Researchers at the University of Colorado Boulder are studying the unique metabolic adaptations of pythons to identify potential therapies for human heart disease and metabolic disorders. By analyzing how these snakes rapidly expand and shrink their organs and resist muscle atrophy during extreme fasting, scientists have identified a specific blood molecule, pTOS, that shows potential as an appetite suppressant for weight management.
Cardiac Remodeling and Human Heart Health
Pythons exhibit a remarkable ability to rapidly increase the size of their heart and other organs following a large meal to accommodate the metabolic demands of digestion. According to research from the lab of geneticist Leslie Leinwand at the CU Boulder BioFrontiers Institute, this process is entirely reversible. Unlike human hearts, which can become permanently enlarged and stiff due to chronic hypertension or heart failure, the python heart returns to its baseline size after the metabolic surge subsides.

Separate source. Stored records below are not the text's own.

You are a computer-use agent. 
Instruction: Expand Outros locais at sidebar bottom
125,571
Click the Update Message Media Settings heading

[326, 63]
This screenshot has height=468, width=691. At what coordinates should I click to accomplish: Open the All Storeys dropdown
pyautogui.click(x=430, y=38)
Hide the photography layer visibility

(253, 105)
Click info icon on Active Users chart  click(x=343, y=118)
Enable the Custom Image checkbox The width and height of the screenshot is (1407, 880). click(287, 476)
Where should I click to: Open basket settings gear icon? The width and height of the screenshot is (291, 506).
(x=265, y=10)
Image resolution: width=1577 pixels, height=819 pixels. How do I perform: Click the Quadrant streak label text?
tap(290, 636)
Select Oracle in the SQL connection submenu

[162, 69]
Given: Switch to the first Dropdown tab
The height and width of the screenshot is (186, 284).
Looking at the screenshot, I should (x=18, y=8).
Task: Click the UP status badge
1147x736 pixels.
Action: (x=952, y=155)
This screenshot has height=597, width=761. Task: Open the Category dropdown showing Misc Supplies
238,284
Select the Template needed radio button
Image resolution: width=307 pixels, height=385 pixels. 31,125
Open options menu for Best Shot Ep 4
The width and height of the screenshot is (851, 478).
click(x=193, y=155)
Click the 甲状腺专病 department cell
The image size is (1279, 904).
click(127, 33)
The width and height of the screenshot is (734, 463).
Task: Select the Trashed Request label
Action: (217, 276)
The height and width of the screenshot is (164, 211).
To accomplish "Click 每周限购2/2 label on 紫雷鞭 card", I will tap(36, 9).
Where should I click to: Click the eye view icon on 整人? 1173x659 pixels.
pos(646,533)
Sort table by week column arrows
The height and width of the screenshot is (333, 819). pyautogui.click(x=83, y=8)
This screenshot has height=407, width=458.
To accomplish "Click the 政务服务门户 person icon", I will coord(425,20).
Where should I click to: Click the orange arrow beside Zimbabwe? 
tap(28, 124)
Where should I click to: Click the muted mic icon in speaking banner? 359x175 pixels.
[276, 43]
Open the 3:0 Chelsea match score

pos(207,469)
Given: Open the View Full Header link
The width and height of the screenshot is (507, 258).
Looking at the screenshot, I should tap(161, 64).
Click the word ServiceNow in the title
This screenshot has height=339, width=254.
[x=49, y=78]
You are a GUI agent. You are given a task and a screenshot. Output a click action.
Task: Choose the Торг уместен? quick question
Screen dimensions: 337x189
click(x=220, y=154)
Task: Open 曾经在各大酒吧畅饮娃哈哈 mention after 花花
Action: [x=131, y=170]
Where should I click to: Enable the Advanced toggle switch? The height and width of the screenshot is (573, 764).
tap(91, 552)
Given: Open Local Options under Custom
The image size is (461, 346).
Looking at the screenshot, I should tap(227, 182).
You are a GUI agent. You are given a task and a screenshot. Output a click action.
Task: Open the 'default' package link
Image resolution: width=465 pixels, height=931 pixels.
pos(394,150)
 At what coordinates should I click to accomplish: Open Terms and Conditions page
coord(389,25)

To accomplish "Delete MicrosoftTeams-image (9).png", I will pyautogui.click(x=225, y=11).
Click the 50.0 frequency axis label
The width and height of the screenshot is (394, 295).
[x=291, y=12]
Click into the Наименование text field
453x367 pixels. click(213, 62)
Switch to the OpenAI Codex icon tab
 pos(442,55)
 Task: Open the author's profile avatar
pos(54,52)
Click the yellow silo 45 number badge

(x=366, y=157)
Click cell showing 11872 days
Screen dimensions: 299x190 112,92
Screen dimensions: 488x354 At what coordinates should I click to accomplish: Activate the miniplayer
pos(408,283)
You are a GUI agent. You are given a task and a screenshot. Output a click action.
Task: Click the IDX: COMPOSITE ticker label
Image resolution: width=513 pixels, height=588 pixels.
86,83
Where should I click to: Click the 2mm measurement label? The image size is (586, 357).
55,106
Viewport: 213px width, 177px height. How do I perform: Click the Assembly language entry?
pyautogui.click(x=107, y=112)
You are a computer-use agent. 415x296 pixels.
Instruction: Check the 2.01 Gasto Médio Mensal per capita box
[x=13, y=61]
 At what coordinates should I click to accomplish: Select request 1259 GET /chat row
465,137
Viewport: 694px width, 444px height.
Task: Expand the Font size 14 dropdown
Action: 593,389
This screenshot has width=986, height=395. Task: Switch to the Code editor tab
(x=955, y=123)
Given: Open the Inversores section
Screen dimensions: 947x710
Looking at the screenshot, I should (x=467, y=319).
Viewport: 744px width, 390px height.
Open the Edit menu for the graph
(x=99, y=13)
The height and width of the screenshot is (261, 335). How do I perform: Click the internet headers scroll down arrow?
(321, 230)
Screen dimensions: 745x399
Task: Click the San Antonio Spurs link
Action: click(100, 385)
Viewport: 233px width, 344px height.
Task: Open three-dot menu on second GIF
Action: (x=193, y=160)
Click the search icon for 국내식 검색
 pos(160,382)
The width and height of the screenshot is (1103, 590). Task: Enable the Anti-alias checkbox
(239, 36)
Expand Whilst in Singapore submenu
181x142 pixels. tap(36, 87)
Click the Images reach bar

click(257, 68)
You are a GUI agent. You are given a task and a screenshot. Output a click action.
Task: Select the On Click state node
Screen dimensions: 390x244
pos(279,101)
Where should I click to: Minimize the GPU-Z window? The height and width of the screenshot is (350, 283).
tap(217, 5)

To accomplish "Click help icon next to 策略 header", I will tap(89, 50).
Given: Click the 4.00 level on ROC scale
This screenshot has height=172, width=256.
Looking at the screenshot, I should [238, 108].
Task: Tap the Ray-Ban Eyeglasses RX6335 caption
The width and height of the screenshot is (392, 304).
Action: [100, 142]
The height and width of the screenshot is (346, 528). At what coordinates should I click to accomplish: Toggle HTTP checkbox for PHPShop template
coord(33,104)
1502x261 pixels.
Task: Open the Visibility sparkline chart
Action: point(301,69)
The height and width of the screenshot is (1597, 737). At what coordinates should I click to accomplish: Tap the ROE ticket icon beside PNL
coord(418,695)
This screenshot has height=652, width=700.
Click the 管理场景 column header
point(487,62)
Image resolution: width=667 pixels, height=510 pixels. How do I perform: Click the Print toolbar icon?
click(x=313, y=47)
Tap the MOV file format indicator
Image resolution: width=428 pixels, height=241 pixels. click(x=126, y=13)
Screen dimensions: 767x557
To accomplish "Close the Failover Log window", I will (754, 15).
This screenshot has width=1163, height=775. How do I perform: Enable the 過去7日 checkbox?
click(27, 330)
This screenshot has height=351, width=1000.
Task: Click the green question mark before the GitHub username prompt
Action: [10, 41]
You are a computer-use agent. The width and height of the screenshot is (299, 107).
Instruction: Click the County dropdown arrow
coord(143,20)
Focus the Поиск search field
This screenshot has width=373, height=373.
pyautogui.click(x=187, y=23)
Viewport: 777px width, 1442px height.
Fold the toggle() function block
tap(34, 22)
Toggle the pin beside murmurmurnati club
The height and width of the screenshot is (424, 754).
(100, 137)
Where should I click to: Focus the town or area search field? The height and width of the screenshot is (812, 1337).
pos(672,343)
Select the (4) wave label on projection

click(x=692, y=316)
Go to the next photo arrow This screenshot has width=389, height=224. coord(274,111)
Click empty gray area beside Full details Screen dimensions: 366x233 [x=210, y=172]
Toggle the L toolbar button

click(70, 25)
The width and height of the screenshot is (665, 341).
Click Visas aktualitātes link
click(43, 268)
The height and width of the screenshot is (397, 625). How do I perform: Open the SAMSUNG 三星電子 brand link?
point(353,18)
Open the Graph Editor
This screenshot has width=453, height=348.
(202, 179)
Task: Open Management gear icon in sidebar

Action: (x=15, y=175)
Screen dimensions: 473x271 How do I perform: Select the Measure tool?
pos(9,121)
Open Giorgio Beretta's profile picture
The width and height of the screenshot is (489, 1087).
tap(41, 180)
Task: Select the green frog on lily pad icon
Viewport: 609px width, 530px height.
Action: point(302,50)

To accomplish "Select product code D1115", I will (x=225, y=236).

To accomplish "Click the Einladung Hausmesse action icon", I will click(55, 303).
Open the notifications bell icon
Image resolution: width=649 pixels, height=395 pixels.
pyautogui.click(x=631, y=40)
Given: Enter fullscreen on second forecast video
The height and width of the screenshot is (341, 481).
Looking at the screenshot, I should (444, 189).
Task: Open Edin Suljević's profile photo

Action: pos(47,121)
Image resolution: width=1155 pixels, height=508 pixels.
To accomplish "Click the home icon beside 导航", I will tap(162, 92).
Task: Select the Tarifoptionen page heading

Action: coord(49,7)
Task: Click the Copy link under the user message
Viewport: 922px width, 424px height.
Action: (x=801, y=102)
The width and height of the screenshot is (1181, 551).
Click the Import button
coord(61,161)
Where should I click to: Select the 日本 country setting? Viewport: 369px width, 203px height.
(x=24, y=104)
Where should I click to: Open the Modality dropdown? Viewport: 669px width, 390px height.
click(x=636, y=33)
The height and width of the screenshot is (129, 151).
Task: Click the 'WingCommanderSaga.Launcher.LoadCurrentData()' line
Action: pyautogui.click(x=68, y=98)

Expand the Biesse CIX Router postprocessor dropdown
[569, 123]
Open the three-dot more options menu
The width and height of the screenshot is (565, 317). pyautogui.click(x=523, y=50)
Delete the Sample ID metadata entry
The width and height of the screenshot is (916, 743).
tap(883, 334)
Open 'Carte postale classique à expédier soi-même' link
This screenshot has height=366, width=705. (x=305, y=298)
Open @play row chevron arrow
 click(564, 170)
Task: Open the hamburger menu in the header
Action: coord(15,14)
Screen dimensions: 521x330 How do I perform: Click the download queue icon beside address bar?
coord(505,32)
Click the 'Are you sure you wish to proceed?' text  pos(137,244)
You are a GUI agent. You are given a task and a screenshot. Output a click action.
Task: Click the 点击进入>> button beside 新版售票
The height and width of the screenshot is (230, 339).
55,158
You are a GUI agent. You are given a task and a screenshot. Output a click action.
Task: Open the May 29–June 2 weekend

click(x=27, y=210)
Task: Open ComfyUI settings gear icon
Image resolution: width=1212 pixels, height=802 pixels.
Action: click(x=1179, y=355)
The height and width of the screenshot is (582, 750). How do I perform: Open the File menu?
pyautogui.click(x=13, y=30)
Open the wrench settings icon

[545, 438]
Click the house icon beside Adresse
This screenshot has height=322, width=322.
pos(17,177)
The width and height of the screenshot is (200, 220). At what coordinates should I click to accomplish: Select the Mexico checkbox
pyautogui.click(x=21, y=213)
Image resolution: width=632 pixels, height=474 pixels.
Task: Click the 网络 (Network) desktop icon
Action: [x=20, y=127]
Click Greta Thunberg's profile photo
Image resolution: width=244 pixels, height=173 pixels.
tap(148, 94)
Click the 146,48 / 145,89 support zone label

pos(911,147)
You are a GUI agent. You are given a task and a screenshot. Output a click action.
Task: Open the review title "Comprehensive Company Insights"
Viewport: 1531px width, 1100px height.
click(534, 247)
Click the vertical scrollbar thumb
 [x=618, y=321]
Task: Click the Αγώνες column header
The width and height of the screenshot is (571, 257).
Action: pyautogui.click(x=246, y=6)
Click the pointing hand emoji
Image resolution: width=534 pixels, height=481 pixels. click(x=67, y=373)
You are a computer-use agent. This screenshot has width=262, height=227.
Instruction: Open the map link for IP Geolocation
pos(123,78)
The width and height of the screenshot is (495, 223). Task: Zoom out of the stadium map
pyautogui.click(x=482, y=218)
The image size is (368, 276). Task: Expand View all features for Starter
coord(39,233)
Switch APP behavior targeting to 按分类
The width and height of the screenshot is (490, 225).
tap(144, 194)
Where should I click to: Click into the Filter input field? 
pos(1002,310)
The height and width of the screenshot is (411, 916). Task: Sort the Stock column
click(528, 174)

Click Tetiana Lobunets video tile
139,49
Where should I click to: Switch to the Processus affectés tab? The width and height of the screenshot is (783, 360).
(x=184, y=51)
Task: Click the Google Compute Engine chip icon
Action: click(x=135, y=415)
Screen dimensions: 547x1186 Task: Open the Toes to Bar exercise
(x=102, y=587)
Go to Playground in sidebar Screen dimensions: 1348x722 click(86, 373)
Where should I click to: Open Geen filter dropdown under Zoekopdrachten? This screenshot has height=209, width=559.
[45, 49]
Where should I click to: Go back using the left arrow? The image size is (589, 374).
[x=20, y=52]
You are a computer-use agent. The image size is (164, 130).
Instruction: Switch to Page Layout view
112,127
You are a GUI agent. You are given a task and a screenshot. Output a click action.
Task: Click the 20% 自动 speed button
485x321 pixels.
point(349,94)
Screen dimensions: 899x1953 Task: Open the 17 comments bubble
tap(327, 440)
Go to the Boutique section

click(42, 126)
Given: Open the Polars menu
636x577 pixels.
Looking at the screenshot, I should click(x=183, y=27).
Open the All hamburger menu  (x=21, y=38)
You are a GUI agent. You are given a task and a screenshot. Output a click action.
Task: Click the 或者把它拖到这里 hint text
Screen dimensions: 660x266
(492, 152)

Molecular biologist Jack Gugel, formerly of the Leinwand lab, notes that understanding the signals driving this reversible growth could offer insights into reversing pathological heart conditions in humans. Furthermore, research led by Yuxiao Tan has identified that python cardiac muscle cells can increase in number after feeding. This contrasts with human heart tissue, which typically forms non-functional scar tissue following a myocardial infarction rather than regenerating muscle cells.
Resisting Muscle Atrophy During Fasting
One of the most distinct physiological traits of pythons is their capacity to endure months of fasting without experiencing significant loss of muscle mass or function. Leslie Leinwand reports that this ability is unparalleled in other species, suggesting that the molecular mechanisms behind this preservation could inform future treatments for age-related muscle atrophy in humans. By investigating how pythons maintain muscle tone despite prolonged inactivity and caloric restriction, researchers aim to uncover biological pathways that could protect human muscle health.
The Role of the pTOS Molecule in Metabolism
A study published in the journal Nature Metabolism this year identified a specific molecule, pTOS, which circulates in the blood of Burmese and ball pythons. Research led by the Leinwand team, including Jack Gugel, found that concentrations of this molecule surge up to a thousand-fold after the snake consumes a meal.
Laboratory testing indicates that pTOS acts as an appetite suppressant by targeting the hypothalamus in the brain. In studies involving obese mice, the administration of this molecule resulted in reduced food intake and subsequent weight loss. This discovery has led to the formation of Arkana Therapeutics, a company co-founded by researchers including Leslie Leinwand, Jack Gugel, Tommy Martin, and Jonathan Long of Stanford University, to explore the development of pTOS and other bioactive molecules into clinical treatments.
Lessons from Evolutionary Biology
The approach of utilizing extreme animal physiology for medical discovery is not unprecedented. The development of GLP-1 receptor agonists, such as the weight-loss medication Ozempic, was derived from research on the venom of the Gila monster.
Evolutionary biologists, such as Jasmin Camacho of the Stowers Institute for Medical Research, emphasize that these "natural experiments" have been occurring for millions of years. By studying species that have evolved to thrive in extreme conditions—such as pythons that manage massive metabolic shifts or bats that consume high-sugar diets without developing diabetes—scientists can identify potent, evolutionarily perfected molecules. As Ashley Zehnder, CEO of Fauna Bio, observes, this strategy expands the drug discovery pipeline by looking toward the broader tree of life to solve persistent human health challenges.